Problem to solve:
Where the line with "About ERQ (239, 23)" appears below, start writing out lines exactly, and finish with the line with "Chairs Interviews’ Series (564, 277)", which is included; write out nothing else.

*** Dataset content

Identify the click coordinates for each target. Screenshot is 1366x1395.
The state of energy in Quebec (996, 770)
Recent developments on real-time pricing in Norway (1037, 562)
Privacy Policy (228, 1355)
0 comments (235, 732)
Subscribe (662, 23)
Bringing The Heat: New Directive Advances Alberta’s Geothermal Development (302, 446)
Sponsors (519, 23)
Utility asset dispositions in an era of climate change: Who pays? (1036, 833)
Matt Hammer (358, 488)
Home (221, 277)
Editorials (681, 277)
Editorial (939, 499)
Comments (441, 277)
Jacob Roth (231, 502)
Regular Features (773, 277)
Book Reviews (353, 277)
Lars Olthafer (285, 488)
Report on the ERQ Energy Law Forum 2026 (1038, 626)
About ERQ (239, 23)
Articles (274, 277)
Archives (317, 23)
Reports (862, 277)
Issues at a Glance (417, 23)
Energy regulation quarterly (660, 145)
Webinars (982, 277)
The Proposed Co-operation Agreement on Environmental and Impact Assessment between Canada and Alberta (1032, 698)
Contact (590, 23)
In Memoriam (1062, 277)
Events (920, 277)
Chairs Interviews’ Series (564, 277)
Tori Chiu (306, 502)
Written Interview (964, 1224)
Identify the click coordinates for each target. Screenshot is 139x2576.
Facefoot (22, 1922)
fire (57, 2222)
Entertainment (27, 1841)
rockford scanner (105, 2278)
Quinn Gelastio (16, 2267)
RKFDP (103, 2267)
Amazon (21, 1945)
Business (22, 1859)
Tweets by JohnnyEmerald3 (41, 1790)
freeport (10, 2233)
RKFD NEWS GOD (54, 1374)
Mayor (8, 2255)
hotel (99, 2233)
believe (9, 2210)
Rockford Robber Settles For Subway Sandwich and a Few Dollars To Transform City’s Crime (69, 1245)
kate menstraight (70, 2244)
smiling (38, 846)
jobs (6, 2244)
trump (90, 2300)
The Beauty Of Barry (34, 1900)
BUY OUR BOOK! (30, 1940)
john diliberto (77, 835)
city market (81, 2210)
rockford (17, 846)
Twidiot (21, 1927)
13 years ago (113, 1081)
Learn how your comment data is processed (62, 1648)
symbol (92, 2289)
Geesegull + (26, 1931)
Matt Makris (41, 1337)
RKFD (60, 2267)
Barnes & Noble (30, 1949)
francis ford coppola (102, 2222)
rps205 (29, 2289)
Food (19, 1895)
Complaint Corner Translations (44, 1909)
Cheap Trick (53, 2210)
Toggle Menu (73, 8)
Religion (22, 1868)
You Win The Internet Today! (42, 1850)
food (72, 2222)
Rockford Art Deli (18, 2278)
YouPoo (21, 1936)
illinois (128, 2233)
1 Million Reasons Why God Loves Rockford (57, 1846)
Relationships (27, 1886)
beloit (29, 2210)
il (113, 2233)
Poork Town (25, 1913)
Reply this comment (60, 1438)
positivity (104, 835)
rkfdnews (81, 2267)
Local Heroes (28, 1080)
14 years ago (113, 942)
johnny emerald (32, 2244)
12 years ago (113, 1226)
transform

******

Solution for this problem:
About ERQ (239, 23)
Articles (274, 277)
Archives (317, 23)
Reports (862, 277)
Issues at a Glance (417, 23)
Energy regulation quarterly (660, 145)
Webinars (982, 277)
The Proposed Co-operation Agreement on Environmental and Impact Assessment between Canada and Alberta (1032, 698)
Contact (590, 23)
In Memoriam (1062, 277)
Events (920, 277)
Chairs Interviews’ Series (564, 277)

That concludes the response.